▶ [What you need to do]: Beneath this task are records; tally the lines in them that contain "computer" and report only the number.

○ ○ ○ ○ ○ ○ ○

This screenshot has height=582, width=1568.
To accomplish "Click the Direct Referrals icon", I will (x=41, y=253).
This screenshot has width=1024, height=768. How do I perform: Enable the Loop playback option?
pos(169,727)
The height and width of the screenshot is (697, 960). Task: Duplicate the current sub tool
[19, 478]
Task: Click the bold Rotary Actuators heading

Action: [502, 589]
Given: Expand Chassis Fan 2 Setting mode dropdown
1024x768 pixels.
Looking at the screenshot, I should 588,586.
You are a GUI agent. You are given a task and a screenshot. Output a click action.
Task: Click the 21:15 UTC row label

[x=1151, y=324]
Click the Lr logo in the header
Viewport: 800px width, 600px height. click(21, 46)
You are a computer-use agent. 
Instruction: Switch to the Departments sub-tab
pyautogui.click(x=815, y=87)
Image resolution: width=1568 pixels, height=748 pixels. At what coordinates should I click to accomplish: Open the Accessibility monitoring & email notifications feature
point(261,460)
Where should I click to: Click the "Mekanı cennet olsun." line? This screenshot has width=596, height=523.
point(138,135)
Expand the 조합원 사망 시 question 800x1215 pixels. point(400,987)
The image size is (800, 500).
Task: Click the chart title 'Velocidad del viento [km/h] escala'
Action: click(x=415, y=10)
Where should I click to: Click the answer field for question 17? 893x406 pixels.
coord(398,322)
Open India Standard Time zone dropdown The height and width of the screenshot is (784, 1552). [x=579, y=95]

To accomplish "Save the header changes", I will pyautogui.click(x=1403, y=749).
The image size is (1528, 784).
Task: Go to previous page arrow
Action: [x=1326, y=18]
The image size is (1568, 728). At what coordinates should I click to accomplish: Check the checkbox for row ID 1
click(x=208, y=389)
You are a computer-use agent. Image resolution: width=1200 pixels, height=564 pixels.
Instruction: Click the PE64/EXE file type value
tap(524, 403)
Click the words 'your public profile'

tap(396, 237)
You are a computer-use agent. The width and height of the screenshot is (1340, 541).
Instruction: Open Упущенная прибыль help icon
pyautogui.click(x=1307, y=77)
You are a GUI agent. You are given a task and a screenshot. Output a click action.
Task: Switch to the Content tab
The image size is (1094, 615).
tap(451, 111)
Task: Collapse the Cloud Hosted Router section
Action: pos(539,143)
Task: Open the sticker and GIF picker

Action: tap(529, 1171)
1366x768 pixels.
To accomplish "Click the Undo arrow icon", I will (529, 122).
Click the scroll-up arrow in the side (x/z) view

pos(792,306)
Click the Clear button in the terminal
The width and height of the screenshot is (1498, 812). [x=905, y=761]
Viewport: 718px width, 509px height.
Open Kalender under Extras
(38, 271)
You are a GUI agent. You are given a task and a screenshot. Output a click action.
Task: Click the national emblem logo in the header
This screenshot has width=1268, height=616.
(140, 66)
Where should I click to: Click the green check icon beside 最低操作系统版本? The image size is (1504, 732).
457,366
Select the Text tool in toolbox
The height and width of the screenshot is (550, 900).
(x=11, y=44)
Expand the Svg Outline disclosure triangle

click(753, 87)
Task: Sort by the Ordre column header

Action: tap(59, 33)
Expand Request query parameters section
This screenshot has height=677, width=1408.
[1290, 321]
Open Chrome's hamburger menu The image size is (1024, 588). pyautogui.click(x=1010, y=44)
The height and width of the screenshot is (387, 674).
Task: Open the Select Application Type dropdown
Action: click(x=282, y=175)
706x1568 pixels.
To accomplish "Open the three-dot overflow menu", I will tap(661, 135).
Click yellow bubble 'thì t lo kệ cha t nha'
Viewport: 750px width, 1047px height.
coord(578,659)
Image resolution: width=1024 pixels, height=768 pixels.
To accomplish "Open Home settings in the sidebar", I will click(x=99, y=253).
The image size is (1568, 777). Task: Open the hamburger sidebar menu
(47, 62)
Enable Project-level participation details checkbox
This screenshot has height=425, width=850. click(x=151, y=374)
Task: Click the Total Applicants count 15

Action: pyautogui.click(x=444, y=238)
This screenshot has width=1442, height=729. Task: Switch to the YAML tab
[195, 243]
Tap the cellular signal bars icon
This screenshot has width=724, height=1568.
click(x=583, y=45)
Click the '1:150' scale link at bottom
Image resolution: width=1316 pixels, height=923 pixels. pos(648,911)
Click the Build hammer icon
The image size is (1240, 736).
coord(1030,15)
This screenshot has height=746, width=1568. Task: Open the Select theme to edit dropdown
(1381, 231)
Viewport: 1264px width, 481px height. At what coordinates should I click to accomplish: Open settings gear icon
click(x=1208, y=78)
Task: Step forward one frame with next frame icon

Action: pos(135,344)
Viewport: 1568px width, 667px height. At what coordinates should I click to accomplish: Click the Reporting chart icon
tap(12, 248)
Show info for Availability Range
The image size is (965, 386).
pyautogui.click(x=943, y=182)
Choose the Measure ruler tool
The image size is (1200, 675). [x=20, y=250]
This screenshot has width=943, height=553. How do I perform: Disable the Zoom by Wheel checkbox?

○ ○ ○ ○ ○ ○ ○

▶ [Response area]: 3